Mr Gaynor, who was chief executive of an oil company, suffered 80 per cent burns to his body following the explosion.

A High Wycombe inquest heard on Tuesday how the 48-year-old from Denner Hill, Great Missenden, had been careful to move the petrol can away from the fire before lighting it on the afternoon of May 28.

But the petrol had vaporised, spread and set Mr Gaynor alight.

His brother-in-law, Walter Creagh, and his wife were staying at Mr Gaynor's house when they heard a scream from the garden.

Mr Creagh told the inquest he had been hanging baskets at the house while Mr Gaynor collected debris for a bonfire at the bottom of a field at his home.

He said: "I was on a ladder when I heard a scream and I ran to the bottom of the field."

He said that when he saw Mr Gaynor he told his wife, Patricia, to go and get a blanket and phone for an ambulance.

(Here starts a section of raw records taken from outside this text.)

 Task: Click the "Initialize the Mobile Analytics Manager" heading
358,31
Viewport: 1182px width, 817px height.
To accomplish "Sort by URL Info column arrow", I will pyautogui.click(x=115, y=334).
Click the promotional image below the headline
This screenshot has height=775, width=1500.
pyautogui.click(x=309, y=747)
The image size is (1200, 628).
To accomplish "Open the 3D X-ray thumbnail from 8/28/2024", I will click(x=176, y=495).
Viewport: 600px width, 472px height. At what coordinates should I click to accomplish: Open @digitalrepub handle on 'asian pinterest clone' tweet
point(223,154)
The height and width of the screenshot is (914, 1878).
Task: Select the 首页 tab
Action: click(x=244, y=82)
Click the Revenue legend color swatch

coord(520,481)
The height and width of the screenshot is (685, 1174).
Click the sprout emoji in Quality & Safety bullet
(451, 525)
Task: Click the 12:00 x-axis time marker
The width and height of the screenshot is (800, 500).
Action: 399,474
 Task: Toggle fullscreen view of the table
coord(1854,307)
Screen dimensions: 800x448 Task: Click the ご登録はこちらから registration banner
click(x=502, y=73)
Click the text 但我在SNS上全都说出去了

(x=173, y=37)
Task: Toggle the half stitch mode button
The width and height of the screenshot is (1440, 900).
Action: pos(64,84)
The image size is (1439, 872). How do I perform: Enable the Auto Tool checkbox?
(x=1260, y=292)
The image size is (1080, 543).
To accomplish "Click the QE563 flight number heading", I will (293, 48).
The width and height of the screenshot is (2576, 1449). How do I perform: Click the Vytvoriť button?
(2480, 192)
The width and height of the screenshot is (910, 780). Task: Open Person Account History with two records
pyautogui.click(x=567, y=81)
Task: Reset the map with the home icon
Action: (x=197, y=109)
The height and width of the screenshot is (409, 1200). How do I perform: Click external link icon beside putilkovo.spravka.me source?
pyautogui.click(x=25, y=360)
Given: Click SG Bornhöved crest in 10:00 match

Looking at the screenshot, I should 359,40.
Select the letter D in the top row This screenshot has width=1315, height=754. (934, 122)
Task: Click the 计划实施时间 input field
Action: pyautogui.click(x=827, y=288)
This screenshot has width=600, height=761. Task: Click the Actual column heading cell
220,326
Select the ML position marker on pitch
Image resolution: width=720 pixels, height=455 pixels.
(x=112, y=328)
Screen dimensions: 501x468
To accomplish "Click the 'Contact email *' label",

Mr Gaynor had been rolling in the grass to try to put the flames out and Mr Creagh said he tried to talk to him and get him to stand up.

He said he had been 'very alert' and even asked for painkillers following the incident.

He was taken to hospital and treated for burns but died at Mount Vernon Hospital in Northwood on June 11.

Richard Hulett, Coroner for Buckinghamshire, came to a verdict of accidental death and said: "This was a accident involving the use of petrol, igniting a huge bonfire.

"Cruelly, people do withdraw to remove petrol from the area but it does allow vapour to spread around the fire. It produces vapour which can set someone alight in a split second."